#### [Dataset extract]
----------

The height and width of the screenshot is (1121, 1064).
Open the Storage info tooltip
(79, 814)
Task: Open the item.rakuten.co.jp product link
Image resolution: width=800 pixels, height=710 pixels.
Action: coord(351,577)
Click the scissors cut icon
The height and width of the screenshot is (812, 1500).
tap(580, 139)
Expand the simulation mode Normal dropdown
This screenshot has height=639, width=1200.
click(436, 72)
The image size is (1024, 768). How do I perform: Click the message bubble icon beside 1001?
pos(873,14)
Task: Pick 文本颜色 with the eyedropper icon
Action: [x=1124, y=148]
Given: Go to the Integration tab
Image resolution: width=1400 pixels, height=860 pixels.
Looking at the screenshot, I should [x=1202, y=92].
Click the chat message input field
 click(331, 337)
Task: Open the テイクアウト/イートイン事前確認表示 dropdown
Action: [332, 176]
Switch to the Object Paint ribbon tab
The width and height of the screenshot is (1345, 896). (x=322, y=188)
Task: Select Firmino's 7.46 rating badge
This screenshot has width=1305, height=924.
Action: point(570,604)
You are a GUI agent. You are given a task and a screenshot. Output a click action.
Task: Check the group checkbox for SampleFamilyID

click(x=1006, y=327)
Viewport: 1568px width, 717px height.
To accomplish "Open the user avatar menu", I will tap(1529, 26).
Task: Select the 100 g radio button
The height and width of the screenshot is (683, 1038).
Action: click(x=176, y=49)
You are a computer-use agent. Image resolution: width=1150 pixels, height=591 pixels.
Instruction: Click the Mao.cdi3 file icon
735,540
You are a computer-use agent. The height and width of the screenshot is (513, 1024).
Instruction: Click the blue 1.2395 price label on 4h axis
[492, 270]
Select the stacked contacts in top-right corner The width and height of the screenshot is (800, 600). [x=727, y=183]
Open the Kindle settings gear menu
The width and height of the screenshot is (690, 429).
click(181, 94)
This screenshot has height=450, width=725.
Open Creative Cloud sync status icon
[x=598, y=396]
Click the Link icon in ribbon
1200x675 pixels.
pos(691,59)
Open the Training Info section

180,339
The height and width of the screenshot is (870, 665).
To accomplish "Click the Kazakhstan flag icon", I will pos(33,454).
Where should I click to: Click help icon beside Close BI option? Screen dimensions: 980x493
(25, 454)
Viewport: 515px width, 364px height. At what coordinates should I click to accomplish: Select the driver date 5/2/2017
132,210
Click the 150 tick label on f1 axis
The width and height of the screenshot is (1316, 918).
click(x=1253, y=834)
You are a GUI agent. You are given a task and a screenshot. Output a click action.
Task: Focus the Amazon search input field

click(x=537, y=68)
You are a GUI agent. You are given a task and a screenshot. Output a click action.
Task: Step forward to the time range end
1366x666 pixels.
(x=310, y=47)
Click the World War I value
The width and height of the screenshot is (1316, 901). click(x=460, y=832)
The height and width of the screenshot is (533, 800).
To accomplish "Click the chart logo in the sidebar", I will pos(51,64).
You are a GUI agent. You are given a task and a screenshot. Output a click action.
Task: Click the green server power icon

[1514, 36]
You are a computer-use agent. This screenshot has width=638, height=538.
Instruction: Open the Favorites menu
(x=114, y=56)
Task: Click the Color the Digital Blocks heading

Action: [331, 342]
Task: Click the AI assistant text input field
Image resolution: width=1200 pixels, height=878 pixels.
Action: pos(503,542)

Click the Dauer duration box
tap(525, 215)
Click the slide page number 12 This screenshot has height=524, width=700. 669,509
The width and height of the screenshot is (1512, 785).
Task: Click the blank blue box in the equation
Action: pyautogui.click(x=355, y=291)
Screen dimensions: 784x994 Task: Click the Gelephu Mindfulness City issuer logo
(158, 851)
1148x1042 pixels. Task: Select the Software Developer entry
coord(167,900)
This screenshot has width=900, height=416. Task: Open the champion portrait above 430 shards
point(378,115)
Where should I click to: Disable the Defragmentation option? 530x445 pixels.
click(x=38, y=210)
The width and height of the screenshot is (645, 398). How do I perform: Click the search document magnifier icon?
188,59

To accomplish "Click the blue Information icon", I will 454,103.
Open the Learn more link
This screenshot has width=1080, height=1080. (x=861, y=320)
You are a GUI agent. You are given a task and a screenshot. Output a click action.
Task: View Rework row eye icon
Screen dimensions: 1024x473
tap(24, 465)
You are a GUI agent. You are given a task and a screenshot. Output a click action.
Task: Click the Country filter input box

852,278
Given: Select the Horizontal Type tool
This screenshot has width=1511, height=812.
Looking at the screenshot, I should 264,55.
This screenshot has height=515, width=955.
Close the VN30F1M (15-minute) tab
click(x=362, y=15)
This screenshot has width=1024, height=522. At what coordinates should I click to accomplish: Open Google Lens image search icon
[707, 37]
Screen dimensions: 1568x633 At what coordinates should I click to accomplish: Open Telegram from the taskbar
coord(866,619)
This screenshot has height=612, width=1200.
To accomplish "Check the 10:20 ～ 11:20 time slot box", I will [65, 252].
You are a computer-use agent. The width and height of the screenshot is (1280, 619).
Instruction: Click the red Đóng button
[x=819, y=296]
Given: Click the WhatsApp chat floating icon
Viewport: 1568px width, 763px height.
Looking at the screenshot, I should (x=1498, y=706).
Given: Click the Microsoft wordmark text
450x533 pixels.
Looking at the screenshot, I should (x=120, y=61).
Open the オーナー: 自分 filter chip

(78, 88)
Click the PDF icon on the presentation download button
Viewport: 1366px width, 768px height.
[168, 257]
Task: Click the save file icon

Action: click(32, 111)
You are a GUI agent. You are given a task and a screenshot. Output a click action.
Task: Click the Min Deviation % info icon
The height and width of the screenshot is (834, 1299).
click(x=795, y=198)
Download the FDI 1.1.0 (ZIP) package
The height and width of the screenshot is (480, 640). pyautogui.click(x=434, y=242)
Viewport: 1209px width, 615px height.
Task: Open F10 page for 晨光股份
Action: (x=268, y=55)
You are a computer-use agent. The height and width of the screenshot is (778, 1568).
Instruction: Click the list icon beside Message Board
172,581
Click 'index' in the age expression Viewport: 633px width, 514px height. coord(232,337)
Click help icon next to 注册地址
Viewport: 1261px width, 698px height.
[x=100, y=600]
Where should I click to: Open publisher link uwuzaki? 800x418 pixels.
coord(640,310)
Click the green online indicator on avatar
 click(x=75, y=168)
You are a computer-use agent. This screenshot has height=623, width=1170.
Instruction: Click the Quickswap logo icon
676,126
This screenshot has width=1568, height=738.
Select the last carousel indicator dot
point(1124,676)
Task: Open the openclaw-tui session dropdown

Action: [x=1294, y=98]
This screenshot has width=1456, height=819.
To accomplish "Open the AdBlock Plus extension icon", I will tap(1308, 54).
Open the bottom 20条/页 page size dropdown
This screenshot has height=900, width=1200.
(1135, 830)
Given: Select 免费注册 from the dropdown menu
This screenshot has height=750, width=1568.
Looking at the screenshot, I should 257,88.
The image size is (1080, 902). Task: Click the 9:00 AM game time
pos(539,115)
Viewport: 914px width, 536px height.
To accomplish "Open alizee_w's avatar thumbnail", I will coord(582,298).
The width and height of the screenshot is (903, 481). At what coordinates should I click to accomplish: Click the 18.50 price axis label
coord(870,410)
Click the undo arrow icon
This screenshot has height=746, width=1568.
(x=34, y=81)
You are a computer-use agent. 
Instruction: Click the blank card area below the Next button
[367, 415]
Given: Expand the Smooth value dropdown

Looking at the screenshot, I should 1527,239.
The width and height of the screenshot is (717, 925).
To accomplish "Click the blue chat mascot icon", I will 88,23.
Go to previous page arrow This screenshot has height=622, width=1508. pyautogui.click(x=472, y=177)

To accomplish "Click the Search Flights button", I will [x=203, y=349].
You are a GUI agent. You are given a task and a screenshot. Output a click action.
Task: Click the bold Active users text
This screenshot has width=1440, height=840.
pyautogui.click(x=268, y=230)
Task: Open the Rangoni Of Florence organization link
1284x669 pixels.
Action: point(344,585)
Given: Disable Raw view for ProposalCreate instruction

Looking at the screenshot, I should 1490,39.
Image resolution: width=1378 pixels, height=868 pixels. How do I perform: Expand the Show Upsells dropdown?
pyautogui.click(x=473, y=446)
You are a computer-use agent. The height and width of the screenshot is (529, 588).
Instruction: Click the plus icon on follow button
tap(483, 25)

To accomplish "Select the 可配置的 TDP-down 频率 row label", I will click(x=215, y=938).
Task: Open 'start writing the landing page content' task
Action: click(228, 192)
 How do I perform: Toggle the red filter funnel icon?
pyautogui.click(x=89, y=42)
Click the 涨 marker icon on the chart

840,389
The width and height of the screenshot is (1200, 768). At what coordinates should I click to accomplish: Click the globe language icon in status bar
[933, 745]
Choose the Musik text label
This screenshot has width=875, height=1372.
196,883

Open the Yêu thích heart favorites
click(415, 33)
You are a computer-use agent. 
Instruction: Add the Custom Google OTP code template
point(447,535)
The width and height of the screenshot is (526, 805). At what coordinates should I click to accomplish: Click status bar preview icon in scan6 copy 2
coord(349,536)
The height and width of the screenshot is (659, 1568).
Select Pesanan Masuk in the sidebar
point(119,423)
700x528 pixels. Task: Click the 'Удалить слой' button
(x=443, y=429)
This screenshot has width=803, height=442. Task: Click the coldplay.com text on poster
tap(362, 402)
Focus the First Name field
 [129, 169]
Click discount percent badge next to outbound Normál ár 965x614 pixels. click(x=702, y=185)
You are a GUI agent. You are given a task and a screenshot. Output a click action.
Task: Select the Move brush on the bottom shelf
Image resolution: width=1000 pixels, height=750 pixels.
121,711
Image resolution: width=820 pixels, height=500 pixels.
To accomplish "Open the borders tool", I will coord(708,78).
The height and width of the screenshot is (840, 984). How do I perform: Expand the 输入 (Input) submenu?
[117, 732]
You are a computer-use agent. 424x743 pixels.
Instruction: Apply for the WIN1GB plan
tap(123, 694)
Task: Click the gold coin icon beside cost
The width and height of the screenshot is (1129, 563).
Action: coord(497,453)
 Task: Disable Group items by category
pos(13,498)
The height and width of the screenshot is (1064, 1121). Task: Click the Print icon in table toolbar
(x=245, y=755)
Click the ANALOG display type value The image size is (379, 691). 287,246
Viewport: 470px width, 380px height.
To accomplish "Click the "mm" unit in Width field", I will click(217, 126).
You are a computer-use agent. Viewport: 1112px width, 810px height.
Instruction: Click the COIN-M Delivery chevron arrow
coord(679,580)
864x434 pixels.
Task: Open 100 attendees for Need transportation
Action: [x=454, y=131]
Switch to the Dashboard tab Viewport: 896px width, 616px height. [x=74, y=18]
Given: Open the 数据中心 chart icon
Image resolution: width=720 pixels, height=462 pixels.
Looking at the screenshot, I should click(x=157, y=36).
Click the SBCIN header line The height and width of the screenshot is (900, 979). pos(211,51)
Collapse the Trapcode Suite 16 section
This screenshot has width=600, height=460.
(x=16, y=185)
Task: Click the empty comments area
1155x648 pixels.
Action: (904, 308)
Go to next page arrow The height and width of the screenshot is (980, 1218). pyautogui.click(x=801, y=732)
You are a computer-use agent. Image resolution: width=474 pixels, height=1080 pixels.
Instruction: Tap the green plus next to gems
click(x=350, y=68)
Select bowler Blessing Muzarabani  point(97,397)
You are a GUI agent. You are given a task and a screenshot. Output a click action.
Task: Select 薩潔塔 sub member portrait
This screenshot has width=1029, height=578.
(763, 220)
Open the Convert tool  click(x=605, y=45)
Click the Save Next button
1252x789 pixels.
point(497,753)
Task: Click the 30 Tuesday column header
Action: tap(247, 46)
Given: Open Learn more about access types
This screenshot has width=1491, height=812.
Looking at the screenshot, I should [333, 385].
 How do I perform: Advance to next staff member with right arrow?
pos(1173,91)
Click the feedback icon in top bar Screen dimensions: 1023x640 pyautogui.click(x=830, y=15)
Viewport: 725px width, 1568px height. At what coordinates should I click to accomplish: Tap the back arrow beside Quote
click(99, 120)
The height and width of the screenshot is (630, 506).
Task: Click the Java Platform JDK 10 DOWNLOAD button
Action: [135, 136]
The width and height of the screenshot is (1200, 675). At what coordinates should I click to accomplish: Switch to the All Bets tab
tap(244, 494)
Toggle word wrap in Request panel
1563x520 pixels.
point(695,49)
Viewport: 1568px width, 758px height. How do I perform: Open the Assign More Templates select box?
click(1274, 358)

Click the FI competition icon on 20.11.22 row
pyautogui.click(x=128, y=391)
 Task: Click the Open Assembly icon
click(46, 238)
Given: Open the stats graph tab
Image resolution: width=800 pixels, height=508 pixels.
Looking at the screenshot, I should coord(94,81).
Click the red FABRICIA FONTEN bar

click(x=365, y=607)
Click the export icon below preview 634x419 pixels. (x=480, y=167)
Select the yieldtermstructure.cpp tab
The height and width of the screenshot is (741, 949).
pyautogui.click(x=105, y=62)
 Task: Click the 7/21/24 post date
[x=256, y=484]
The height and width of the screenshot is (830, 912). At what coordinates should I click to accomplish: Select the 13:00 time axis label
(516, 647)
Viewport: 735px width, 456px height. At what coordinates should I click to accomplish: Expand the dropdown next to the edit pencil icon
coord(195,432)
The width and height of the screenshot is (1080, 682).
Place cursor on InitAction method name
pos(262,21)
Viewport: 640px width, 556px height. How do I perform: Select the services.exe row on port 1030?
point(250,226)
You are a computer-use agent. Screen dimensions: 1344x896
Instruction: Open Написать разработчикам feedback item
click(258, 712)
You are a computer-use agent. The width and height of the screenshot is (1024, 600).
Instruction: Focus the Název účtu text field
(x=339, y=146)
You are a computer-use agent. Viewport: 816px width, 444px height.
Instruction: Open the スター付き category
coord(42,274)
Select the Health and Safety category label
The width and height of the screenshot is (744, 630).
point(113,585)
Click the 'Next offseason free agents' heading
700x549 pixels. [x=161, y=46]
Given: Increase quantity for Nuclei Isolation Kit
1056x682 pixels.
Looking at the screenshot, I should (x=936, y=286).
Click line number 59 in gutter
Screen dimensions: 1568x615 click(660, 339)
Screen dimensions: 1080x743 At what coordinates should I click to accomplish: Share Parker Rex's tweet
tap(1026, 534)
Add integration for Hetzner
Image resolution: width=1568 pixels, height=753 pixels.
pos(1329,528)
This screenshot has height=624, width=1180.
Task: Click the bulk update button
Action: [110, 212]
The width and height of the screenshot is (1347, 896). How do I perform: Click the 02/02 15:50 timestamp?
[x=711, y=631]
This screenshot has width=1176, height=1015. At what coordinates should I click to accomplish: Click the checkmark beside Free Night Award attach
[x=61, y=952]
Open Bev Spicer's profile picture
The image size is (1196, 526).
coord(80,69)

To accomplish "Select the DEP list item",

----------

Return, word for word, every line from the top of the entries down to the line that holds "Task: Select Firmino's 7.46 rating badge", both included.

#### [Solution below]
The height and width of the screenshot is (1121, 1064).
Open the Storage info tooltip
(79, 814)
Task: Open the item.rakuten.co.jp product link
Image resolution: width=800 pixels, height=710 pixels.
Action: coord(351,577)
Click the scissors cut icon
The height and width of the screenshot is (812, 1500).
tap(580, 139)
Expand the simulation mode Normal dropdown
This screenshot has height=639, width=1200.
click(436, 72)
The image size is (1024, 768). How do I perform: Click the message bubble icon beside 1001?
pos(873,14)
Task: Pick 文本颜色 with the eyedropper icon
Action: [x=1124, y=148]
Given: Go to the Integration tab
Image resolution: width=1400 pixels, height=860 pixels.
Looking at the screenshot, I should [x=1202, y=92].
Click the chat message input field
 click(331, 337)
Task: Open the テイクアウト/イートイン事前確認表示 dropdown
Action: [332, 176]
Switch to the Object Paint ribbon tab
The width and height of the screenshot is (1345, 896). (x=322, y=188)
Task: Select Firmino's 7.46 rating badge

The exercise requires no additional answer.